Global Medical Manager LEO Pharma 92210, Saint-Cloud, Ile-de-France, France
Background: Gastro-intestinal (GI) disorders/toxicities are important to consider for the management of anticoagulation in cancer-associated-thrombosis (CAT) patients. Some of these toxicities could be adverse events (AE) induced by anticancer drugs. However, little is known about the potential GI toxicities of anticancer drugs in CAT patients.
Aims: The aim of this work was to check all the anticancer drug SmPCs (Summary of Product Characteristics) for the risk GI AE.

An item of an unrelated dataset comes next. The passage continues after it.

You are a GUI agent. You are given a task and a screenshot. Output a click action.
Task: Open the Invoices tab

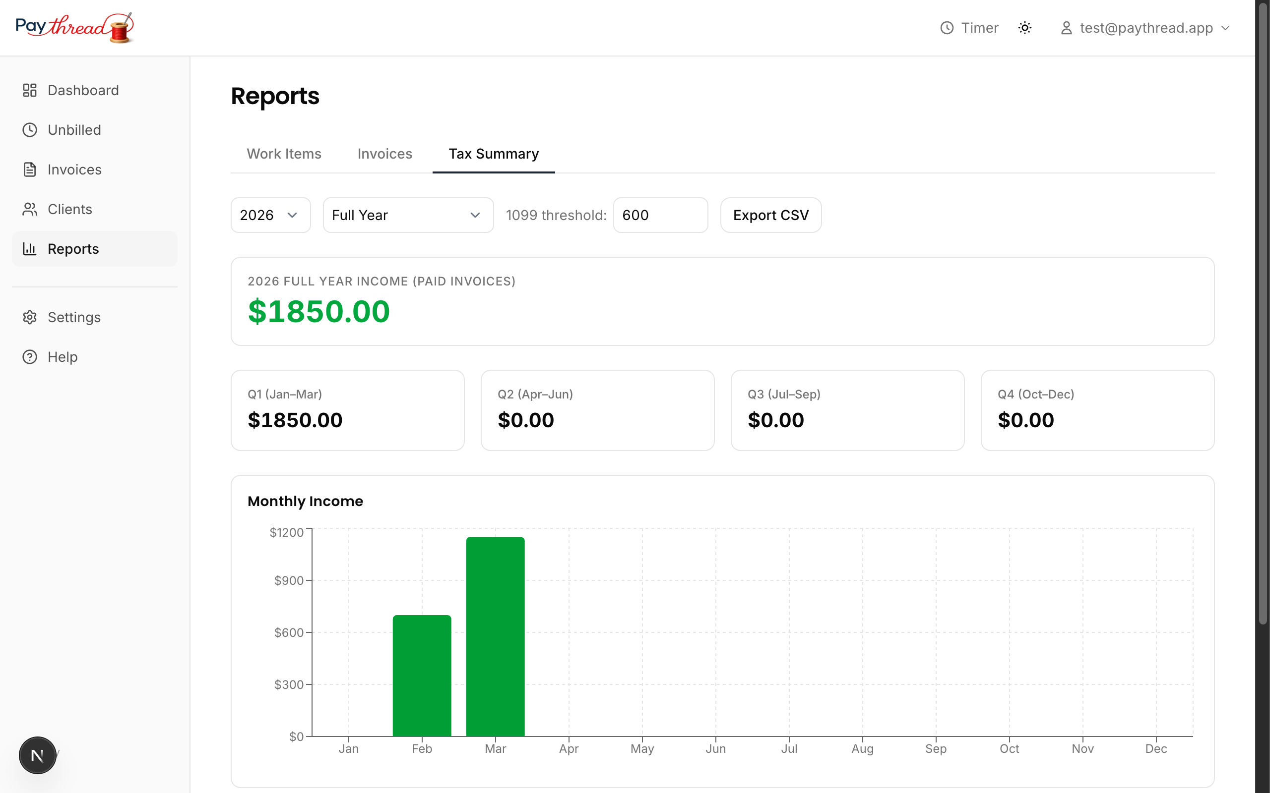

Methods: All SmPCs of anticancer drugs indicated for lung cancer were checked on the EMA website. All adverse events regarding GI disorders/toxicities were collected. The frequency of adverse events used was the following: very common (≥ 1/10); common (≥ 1/100 to < 1/10); uncommon (≥ 1/1,000 to < 1/100); rare (≥ 1/10,000 to < 1/1000); very rare ( < 1/10,000) (section 4.8). Bleeding AE did not use the ISTH definitions. Severity and outcomes were rarely recorded.
Results: Thirty-nine anticancer drugs were identified for lung cancer with a mix of traditional chemotherapies (platinum salts…), tyrosine kinase inhibitors (nib) and monoclonal antibodies (mab). Among these 39 anticancer drugs, nausea&vomiting (92.3% and diarrhoea (97.4%) were obviously very frequent (Table1). Other GI AE such as Stomatitis (71.8%) and colitis (25.6%) were also very frequent. GI Bleeding AE was reported in 25.6% of all the SmPCs but only 2.6% were very common. GI Perforation (30.8%) was not very common (0.0%). Finally, 30.8% of the SmPCs reported a potential risk of ulcer AE.
Conclusion(s): This review of SmPCs reported that GI AE are frequent in anticancer drug SmPCs. it seems reasonable to consider some these potential GI toxicities, before starting and during a CAT treatment when managing thrombosis with an anticoagulant.